**Instruções de trabalho**
1. Escreva, sem alterações, a parte do trecho sobre a "nossa Grécia" que começa com as palavras "A meu ver, ele" e termina com "não nos ajuda.".
2. Encontre nas entradas todas as linhas em que aparece a palavra "dropdown" e copie-as integralmente, diferenciando maiúsculas de minúsculas.

**Trecho apresentado**
»»

E o que seria a “nossa Grécia”? As civilizações indígenas que aqui havia antes da chegada dos europeus.

A meu ver, ele foi bem infeliz na analogia. Pensou nos fundadores da Civilização Ocidental e buscou os fundadores de uma Civilização Latina. Isso não funciona porque não nos ajuda.

As civilizações pré-colombianas da América são muito mais semelhantes àquelas da Antiguidade Oriental que à Grécia Clássica. Ou nossa influência deverá ser próxima à cultura oriental (sempre tendo poder centralizado, e governantes inspirados por divindades, quando não são as próprias), ou nossa influência é grega, ou seja, é inspirada no exemplo do homem trágico, que se vê jogado no meio universo tendo que entendê-lo por si só, tendo que criar seus modelos políticos, tendo que pensar, tendo que dialogar. TERTIUM NON DATUR.

A quem tiver a ideia de me dizer que na cultura indígena da América Latina de ontem havia desenvolvimentos incríveis do ponto de vista técnico, saiba que isso não altera em quase nada o meu ponto. Só altera na medida em que devemos incorporar essas conquistas e esses valores, mas eles não podem ser “a raiz”. Desenvolvimentos técnicos extraordinários na China Antiga também havia (pólvora?), na Índia também havia (número zero?), no Egito também havia (embalsamento? camisinhas?), etc.

A experiência grega é a do homem comum que se lança na tarefa de pensar o Ser, e na tarefa do “construir junto”. Eles não inventaram todas as coisas úteis, é claro. Mas eles nos trouxeram o pensar, o modo de aproveitar essas descobertas e acumular esse conhecimento, a forma de observar a realidade e tentar entendê-la e explicá-la, sem precisar recorrer a iluminações de cunho místico ou religioso.

««

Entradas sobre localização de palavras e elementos
»»

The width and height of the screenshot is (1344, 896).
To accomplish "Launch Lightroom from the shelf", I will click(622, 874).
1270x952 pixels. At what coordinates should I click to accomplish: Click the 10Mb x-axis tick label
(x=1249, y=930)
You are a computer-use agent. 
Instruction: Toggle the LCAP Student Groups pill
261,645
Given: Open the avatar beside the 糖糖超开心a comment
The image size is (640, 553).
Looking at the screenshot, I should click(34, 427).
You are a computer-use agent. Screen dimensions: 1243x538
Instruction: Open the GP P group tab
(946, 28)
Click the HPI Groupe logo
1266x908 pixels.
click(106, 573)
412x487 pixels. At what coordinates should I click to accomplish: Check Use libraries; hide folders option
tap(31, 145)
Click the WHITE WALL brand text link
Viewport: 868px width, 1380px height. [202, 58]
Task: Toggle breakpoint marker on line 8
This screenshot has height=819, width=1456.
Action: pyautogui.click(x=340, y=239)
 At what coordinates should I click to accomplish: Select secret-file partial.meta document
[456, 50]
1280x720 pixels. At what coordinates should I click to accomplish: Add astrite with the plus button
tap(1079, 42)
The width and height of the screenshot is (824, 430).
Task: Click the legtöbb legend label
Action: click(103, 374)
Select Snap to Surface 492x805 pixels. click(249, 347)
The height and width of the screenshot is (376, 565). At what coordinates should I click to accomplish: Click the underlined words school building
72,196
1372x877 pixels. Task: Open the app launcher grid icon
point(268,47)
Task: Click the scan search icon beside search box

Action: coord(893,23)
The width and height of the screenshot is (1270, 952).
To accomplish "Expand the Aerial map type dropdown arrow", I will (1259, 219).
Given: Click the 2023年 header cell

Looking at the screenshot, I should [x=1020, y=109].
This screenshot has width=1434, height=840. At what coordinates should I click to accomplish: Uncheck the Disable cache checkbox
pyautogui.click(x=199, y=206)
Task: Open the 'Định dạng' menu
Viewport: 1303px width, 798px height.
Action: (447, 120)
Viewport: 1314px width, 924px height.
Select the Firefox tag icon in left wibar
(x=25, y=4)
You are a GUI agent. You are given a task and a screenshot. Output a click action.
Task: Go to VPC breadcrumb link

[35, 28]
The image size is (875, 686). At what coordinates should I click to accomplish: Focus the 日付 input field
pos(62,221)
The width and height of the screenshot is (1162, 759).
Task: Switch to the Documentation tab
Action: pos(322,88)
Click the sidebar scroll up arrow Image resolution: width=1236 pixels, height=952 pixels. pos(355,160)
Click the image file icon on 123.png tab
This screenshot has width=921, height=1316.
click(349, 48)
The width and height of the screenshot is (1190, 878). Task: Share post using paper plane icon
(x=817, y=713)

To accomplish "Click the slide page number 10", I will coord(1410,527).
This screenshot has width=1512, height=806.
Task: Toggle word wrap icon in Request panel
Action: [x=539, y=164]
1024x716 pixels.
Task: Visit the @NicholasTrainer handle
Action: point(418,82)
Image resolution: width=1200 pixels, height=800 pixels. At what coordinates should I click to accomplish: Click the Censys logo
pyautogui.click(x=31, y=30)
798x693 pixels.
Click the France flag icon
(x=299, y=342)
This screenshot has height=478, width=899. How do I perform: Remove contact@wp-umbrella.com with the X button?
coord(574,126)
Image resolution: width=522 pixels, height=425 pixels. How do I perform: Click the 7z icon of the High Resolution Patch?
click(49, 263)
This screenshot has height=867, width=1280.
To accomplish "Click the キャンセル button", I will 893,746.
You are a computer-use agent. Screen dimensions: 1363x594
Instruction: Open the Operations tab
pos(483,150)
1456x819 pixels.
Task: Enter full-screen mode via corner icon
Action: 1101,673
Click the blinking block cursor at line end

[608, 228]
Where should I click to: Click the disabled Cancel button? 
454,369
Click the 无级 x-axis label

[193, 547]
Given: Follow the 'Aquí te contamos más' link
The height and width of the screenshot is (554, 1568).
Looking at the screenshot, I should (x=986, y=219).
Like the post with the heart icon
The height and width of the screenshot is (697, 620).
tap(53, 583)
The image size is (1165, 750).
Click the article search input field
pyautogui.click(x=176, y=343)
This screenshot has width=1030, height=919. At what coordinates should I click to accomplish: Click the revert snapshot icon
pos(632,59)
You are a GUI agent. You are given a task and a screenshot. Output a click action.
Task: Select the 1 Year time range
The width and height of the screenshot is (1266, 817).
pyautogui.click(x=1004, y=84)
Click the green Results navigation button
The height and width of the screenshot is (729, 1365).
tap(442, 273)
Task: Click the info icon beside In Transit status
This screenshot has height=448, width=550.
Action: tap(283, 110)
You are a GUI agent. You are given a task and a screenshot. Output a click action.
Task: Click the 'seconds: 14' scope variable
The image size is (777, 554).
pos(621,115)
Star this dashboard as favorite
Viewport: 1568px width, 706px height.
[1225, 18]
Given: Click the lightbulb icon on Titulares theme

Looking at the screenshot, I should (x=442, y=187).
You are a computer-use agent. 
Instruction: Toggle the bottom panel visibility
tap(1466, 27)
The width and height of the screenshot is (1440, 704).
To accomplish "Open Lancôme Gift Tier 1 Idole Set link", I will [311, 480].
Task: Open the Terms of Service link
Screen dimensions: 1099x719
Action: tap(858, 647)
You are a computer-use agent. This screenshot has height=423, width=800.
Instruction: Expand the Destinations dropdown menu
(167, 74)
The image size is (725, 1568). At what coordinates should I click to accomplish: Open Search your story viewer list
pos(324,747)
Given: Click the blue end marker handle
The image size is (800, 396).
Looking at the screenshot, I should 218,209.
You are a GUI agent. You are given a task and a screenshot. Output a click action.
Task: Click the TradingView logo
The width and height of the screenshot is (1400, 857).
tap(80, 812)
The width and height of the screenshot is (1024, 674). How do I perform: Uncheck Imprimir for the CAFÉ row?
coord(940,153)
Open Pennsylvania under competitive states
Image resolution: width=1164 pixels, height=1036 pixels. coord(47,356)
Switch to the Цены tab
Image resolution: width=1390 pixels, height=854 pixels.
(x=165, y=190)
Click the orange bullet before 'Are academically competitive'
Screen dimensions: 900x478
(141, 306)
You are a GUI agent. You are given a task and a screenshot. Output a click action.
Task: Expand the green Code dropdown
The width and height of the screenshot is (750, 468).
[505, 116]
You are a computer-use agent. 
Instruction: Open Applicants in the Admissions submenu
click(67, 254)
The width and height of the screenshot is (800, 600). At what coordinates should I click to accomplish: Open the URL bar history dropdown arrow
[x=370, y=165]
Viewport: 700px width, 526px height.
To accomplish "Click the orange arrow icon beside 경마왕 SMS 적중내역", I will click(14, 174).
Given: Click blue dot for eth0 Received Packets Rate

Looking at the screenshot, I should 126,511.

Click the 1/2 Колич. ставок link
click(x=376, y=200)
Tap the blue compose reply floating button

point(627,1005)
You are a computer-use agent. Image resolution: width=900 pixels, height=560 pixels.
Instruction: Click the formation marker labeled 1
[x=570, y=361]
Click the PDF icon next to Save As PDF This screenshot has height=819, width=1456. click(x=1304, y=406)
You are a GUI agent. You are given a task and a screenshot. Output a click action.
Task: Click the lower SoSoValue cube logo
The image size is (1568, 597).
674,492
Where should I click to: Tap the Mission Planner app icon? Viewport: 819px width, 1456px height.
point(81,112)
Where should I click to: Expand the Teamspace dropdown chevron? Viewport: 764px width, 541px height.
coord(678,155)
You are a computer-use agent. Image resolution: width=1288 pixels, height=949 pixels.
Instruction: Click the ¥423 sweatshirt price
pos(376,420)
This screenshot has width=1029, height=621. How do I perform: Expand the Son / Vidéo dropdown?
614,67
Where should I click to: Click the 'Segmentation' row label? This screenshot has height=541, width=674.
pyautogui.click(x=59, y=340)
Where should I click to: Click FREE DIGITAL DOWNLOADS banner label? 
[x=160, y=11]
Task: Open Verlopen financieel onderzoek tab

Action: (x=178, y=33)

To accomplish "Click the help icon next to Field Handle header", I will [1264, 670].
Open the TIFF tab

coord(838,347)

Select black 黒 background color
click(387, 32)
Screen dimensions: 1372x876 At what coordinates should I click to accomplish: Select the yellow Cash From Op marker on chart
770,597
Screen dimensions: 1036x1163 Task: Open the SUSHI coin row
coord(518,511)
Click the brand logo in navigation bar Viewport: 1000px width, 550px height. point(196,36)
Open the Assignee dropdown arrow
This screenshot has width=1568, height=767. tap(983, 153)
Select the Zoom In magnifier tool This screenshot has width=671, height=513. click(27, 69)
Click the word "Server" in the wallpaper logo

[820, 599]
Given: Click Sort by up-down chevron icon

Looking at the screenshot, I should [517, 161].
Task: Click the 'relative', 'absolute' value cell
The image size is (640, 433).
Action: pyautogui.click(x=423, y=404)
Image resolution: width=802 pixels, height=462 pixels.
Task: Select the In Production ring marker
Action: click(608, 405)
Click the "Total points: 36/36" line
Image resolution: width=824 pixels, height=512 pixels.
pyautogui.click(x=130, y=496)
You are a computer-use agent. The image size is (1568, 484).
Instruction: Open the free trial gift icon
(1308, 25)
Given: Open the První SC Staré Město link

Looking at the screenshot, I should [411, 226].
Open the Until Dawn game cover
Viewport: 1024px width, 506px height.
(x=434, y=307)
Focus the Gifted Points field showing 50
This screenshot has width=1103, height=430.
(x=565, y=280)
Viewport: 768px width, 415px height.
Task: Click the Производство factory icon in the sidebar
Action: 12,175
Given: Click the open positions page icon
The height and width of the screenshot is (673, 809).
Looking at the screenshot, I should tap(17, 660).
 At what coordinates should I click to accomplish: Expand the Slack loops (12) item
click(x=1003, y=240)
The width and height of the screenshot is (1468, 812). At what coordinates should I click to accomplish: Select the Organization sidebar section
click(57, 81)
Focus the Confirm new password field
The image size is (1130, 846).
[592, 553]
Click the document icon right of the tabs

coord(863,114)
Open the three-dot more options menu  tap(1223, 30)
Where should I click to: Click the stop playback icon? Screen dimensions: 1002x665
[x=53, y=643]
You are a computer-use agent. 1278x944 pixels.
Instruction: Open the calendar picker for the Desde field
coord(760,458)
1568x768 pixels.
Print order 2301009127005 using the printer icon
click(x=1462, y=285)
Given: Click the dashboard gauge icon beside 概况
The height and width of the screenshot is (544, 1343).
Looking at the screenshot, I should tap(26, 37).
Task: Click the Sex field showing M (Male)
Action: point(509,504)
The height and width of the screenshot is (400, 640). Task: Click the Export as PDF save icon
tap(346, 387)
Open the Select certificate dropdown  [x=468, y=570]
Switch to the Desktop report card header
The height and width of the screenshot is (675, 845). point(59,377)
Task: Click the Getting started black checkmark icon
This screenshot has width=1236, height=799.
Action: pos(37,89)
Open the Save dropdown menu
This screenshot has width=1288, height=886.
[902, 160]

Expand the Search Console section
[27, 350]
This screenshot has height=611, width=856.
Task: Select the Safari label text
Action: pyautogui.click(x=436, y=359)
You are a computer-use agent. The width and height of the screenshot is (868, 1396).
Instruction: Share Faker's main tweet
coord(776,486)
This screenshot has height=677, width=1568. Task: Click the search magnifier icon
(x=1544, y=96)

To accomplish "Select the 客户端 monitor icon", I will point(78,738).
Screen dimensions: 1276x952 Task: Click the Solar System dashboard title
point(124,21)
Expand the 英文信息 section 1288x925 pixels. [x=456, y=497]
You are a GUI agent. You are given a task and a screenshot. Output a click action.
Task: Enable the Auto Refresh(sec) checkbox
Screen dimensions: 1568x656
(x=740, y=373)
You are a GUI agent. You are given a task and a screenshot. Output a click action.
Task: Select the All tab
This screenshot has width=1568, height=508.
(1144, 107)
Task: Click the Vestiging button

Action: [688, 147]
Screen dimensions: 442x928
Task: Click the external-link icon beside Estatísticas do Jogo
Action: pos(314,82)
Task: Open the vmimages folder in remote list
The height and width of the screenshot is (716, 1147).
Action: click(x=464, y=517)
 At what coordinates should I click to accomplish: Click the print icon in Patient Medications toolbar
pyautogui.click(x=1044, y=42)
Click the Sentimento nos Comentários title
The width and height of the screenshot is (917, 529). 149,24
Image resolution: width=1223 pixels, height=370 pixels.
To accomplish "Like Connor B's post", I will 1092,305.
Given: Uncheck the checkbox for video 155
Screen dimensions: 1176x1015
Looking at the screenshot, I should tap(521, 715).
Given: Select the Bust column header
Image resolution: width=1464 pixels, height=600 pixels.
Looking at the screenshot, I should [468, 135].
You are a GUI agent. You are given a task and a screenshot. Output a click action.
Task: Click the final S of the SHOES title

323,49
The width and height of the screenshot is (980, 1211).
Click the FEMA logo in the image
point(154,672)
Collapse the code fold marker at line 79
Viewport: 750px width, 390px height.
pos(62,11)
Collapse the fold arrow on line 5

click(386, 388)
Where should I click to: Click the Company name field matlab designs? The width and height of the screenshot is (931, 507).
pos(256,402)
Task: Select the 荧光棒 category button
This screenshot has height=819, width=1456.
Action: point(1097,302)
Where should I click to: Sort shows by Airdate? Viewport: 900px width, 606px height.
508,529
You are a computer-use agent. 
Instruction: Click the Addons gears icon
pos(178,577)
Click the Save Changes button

««

**Conjunto de respostas**
1.
A meu ver, ele foi bem infeliz na analogia. Pensou nos fundadores da Civilização Ocidental e buscou os fundadores de uma Civilização Latina. Isso não funciona porque não nos ajuda.

2.
To accomplish "Expand the Aerial map type dropdown arrow", I will (1259, 219).
Instruction: Expand the Destinations dropdown menu
Task: Expand the green Code dropdown
The width and height of the screenshot is (800, 600). At what coordinates should I click to accomplish: Open the URL bar history dropdown arrow
Where should I click to: Expand the Teamspace dropdown chevron? Viewport: 764px width, 541px height.
This screenshot has width=1029, height=621. How do I perform: Expand the Son / Vidéo dropdown?
Open the Assignee dropdown arrow
Open the Select certificate dropdown  [x=468, y=570]
Open the Save dropdown menu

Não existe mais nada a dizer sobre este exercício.